In fact, that’s such a compelling detail that I’m revising my answer: The theft was of $100 cash, period. That’s what was stolen. The fact that the thief later spent some of their ill-gotten gains doesn’t matter at all.
Cash registers don’t total the amount tendered and change given back. All it will show is the total amount of the transactions rung up. When the manager runs the tape and counts the cash, he will see that there is a $30 difference. The merchandise was paid for with the money with which a previous customer gave the store. It paid for only one set of merchandise.
I think this is a good place to post the correct answer, however, I’ll still spoiler it for anyone who wants to continue to answer.
In fact, this part of it will counter your answer.
[spoiler] Another strategy to solve the problem is to break it down into two stores.
Story A
A guy walks into a store and steals a $100 bill from the register without the owner’s knowledge.
How much money did the owner lose? Clearly the answer is $100. The owner is a net -100.
Story B
He buys $70 worth of goods using a $100 bill and the owner gives $30 in change.
How much money did the owner lose? The owner did not lose any money, this is a routine transaction! If the goods are valued at V, the owner is a net +100 – V – 30 = 70 – V.
The story in the riddle is the sum of the two stories. This means the owner’s position is the sum of the position in those two stories. The owner is a net -100 + (70 – V) = -30 – V. That is, the owner lost $30 plus the value of the goods. If the goods are valued at $70, then the owner lost $100.[/spoiler]
Also, if you switch back to the old version of the forums, spoilers will remain unchanged when quoted.

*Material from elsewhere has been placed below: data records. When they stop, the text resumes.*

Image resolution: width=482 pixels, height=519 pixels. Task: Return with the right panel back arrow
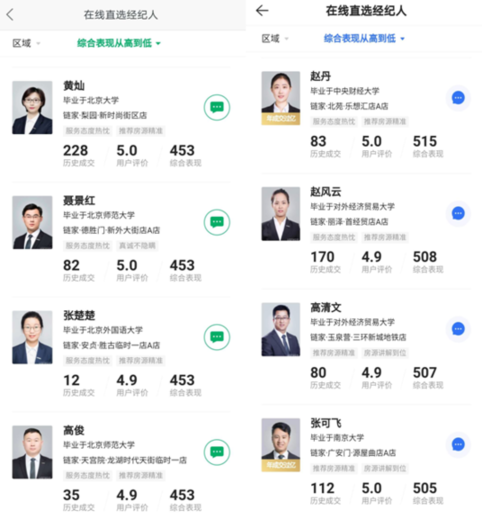tap(262, 11)
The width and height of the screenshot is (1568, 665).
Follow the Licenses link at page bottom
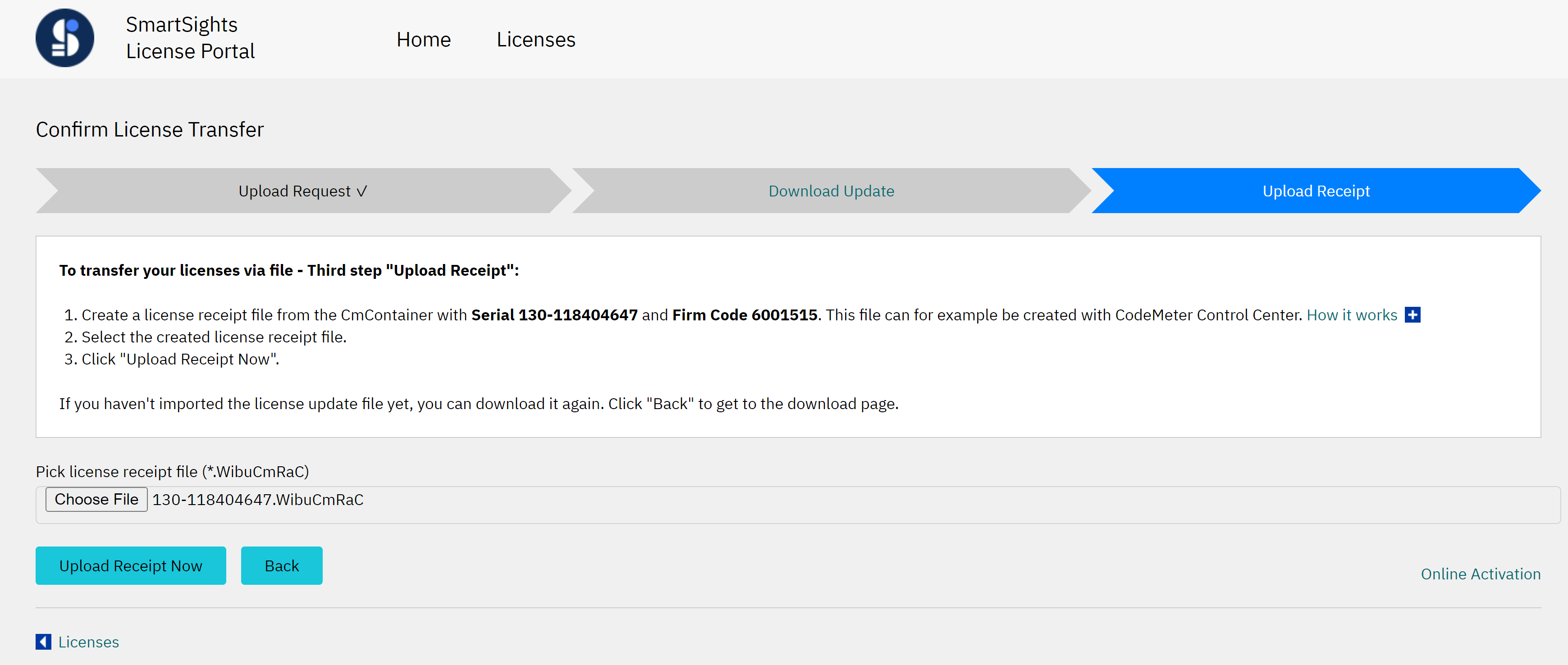coord(88,642)
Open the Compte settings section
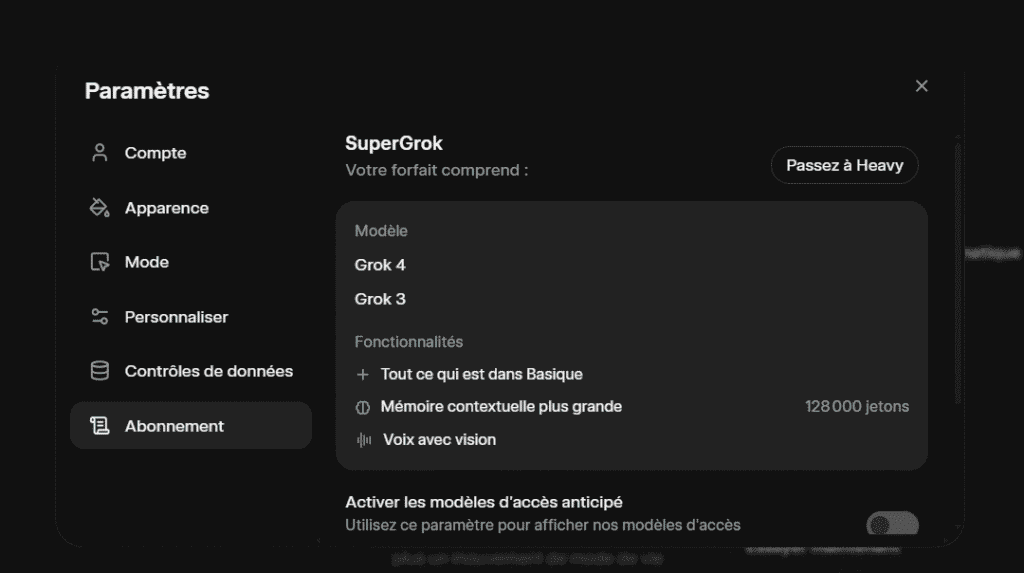Viewport: 1024px width, 573px height. click(155, 153)
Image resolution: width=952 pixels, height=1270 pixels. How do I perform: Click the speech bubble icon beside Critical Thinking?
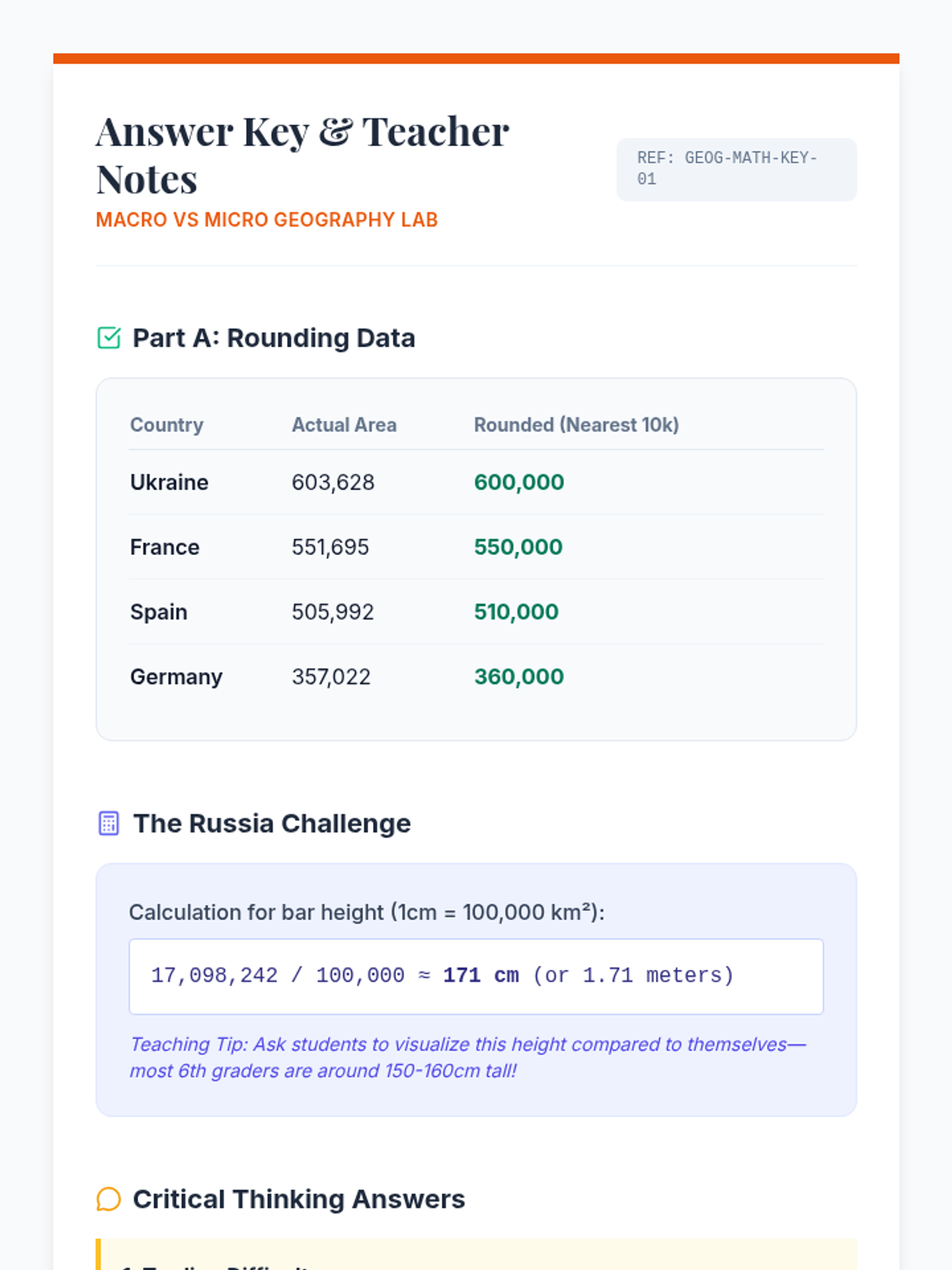[x=109, y=1199]
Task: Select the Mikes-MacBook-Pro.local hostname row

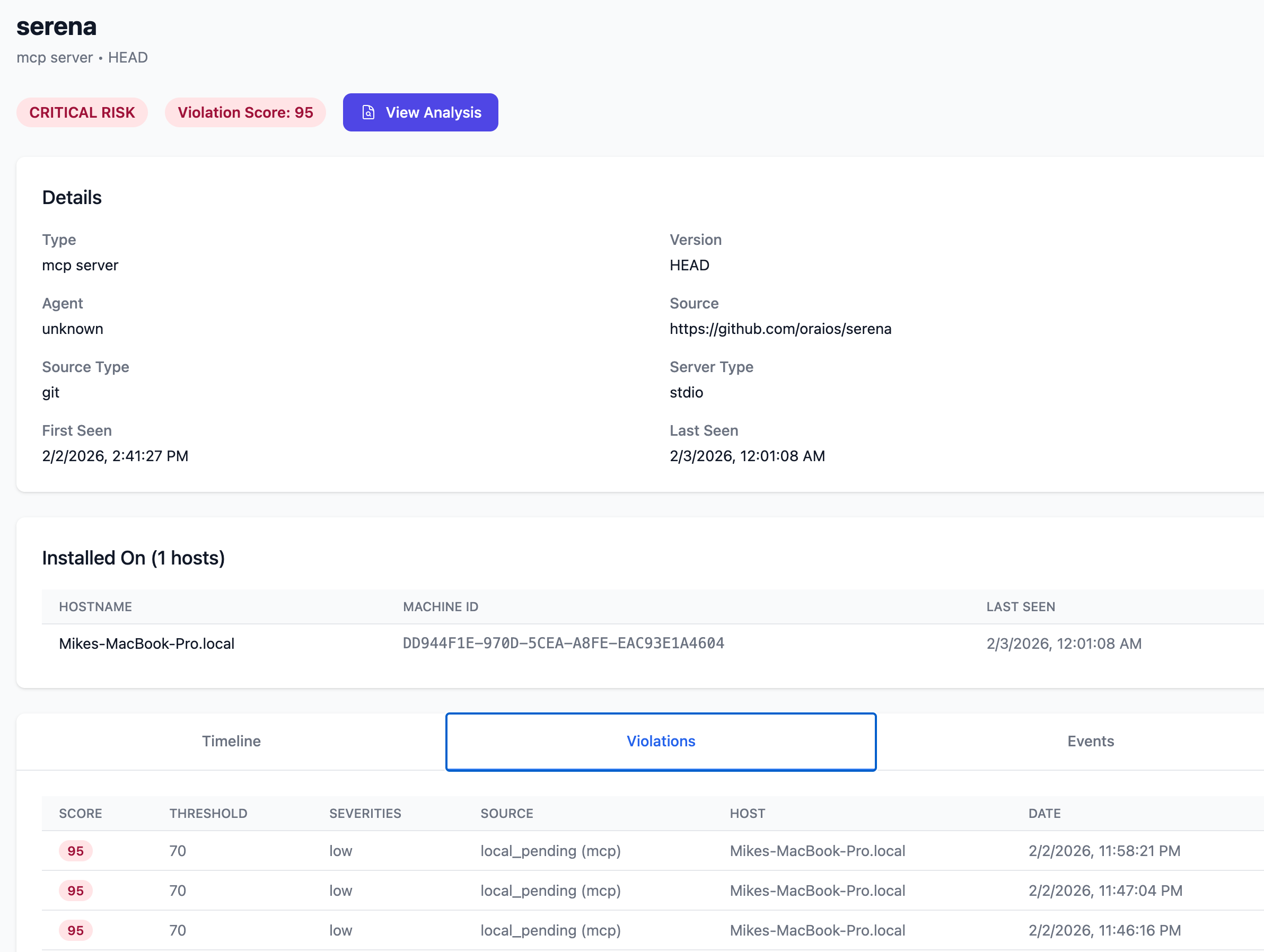Action: 147,644
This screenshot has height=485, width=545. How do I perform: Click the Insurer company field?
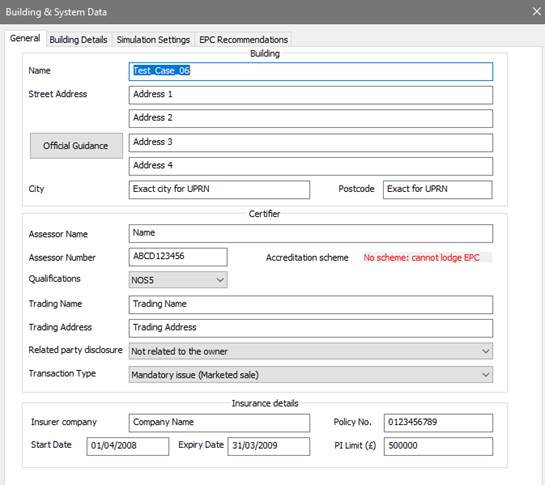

When you reconcile a cash register you take the starting cash in the register plus cash taken in minus cash handed out, and compare that to the cash found in the register at the end of the day. (This is not the same as just adding in all the day’s sales amounts because of non-cash payment methods.) Most registers are going to start the day with some amount of cash in them to give change out of; for simplicity’s sake I assumed that some of this starting cash was stolen. Things don’t change if the cash came to them from another customer’s payment, though; at end of day the reconciliation will still come up a full $100 short. They won’t come up $30 short, because they fully expected that $70 to be there because they have a record of that transaction and thus expect that money to be there.
(I write point-of-sale software for a living, so I know how this works. )
And I disagree that the cost-to-the-store of the item should be considered while accounting for the store’s loss - by that argument you would have to remark that the store gained X amount of money in a scenario where a sale no theft occurred - the profit from the sale was their gain! Except that’s shoddy accounting; profit needs to take into account all costs, not just the simple purchase price of the item. What was the employee paid for his time selling the item? How much does the building cost to rent, power, and heat? And that’s not even getting into the cost of receipt paper, or the depreciation on the register…
(Our software is a full accounting suite, too. :p)
I’m on the $30 loss, defining “lose” as “have it and then don’t have it.” You don’t lose something you expected to have but don’t.
The store had $X. At the end of the story, they have $X-$30. There was a loss of $30.
Their loss in value was $100, absolutely–but the question wasn’t the value of their loss, it was the value of their loss in money. As such, all elements of the story that are not money are irrelevant.